No, one certainly can change a GUC during ALTER TABLE execution. The STABLE
marking on current_setting is a fiction. I interpret that fiction as a signal
that a query has undefined behavior if you change GUCs mid-query, which seems
like a prudent level of effort toward such queries. Adding a volatility field
to SupportRequestSimplify does invite C-language extension code to participate
in deciding this undefined behavior, which would make it harder to verify that
we like the undefined behavior of the moment (e.g. doesn't crash). Perhaps
best not to overturn that rock?

#16Tom Lane
tgl@sss.pgh.pa.us
In reply to: Noah Misch (#15)
Re: No-rewrite timestamp<->timestamptz conversions

Noah Misch <noah@leadboat.com> writes:

On Tue, Feb 26, 2019 at 10:46:29AM -0500, Tom Lane wrote:

It'd be nice to get the SupportRequestSimplify API correct from the first
release, so if there's even a slightly plausible reason for it to support
this, I'd be inclined to err in the direction of doing so.

Is it problematic to add a volatility field later?

Not hugely so, no. I'm thinking more in terms of support functions
having to pay attention to which version they're being compiled for
to know what they can do. But I suppose that's little worse than
any other feature addition we make at the C API level.

... is it really impossible for the timezone GUC to change during
the execution of the ALTER TABLE command? You could probably break that
if you tried hard enough, though it seems unlikely that anyone would do so
accidentally.

No, one certainly can change a GUC during ALTER TABLE execution. The STABLE
marking on current_setting is a fiction. I interpret that fiction as a signal
that a query has undefined behavior if you change GUCs mid-query, which seems
like a prudent level of effort toward such queries. Adding a volatility field
to SupportRequestSimplify does invite C-language extension code to participate
in deciding this undefined behavior, which would make it harder to verify that
we like the undefined behavior of the moment (e.g. doesn't crash).
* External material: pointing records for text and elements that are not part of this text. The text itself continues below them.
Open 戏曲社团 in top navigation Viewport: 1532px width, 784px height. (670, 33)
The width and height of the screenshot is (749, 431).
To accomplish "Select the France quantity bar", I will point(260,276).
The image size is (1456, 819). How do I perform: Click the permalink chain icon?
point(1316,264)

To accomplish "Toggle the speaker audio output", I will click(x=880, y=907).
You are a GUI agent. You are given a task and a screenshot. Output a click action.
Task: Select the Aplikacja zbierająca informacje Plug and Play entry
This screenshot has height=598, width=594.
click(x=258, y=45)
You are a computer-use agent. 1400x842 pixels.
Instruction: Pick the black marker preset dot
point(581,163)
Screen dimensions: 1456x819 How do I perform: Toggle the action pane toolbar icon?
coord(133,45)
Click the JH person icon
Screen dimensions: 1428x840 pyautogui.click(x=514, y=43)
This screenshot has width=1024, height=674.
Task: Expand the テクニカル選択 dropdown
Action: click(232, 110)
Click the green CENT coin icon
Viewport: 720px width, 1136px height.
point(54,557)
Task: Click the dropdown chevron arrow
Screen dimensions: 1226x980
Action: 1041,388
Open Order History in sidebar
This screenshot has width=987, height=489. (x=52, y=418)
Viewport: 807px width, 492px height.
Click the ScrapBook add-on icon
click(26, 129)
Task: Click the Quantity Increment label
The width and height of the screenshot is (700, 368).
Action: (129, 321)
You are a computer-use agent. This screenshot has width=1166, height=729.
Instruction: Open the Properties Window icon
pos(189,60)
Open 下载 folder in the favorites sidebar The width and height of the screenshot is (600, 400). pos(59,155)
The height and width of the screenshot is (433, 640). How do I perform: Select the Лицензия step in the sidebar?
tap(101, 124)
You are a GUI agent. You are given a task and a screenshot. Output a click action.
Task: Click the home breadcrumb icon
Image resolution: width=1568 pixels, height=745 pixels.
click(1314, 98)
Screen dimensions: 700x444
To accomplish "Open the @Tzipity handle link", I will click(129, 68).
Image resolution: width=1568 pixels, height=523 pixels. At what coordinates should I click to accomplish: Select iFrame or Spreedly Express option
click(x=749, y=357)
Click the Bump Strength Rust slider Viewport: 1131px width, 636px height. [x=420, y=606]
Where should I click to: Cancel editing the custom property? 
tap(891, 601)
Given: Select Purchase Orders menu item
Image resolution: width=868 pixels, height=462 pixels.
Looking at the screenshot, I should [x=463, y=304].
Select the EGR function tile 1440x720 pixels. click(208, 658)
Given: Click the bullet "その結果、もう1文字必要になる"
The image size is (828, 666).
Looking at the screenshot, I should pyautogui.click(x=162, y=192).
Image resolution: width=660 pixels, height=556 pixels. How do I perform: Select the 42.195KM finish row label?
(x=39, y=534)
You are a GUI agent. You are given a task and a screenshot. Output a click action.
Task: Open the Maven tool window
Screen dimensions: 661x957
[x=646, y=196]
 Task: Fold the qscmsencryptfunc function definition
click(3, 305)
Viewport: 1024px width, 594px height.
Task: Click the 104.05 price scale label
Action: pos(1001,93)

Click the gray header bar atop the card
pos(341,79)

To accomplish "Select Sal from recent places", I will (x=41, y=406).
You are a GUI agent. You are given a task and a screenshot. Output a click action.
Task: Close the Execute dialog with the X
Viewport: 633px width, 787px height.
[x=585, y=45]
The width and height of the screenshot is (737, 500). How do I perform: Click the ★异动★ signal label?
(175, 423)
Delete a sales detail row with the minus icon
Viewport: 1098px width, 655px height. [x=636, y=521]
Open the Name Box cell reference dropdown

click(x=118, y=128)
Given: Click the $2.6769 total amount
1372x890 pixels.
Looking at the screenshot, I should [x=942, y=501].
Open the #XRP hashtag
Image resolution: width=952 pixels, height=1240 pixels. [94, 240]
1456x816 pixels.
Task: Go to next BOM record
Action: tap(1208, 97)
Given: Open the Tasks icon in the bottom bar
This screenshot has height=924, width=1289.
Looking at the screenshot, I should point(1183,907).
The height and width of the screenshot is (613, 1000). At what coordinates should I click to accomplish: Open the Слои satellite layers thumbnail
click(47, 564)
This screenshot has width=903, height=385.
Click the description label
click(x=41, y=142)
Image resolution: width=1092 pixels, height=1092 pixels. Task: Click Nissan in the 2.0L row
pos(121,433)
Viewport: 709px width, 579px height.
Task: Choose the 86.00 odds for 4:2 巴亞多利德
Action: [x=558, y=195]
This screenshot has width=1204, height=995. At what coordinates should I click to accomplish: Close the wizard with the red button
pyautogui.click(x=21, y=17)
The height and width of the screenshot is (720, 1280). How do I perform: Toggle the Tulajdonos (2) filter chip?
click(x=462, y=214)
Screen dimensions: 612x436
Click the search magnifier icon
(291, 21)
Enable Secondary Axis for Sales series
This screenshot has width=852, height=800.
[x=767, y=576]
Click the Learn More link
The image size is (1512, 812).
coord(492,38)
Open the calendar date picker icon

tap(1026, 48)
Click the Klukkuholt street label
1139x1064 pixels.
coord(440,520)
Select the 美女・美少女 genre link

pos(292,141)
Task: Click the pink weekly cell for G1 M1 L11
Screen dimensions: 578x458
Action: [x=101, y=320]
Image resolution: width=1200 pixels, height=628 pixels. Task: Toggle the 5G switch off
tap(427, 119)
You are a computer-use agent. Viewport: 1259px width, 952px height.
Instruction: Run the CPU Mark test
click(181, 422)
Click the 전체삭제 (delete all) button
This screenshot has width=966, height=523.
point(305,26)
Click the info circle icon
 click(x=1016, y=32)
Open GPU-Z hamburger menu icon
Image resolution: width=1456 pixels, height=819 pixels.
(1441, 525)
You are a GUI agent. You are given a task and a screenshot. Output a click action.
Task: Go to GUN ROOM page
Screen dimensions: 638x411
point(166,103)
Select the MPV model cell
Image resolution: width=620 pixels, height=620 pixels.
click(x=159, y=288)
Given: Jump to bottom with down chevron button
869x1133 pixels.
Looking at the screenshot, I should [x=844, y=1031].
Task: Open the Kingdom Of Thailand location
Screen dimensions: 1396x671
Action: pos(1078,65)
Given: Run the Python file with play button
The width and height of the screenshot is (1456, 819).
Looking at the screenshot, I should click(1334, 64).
Perhaps
best not to overturn that rock?

Probably not, unless we can come up with more convincing use-cases for
it.

For the moment, I'm content with the approach in the patch you posted.

regards, tom lane

#17Noah Misch
noah@leadboat.com
In reply to: Simon Riggs (#13)
Re: No-rewrite timestamp<->timestamptz conversions

On Tue, Feb 26, 2019 at 02:29:01PM +0000, Simon Riggs wrote:

Looks good, would need docs.

The ALTER TABLE page just says "old type is either binary coercible to the new
type or an unconstrained domain over the new type." Avoiding rewrites by way
of a prosupport function or the at-timestamp-v2.patch approach is essentially
another way to achieve binary coercion. So far, we haven't documented the
individual data types affected. Since we don't mention e.g. varchar(x) ->
varchar(x+k) explicitly, I plan not to mention timestamp explicitly.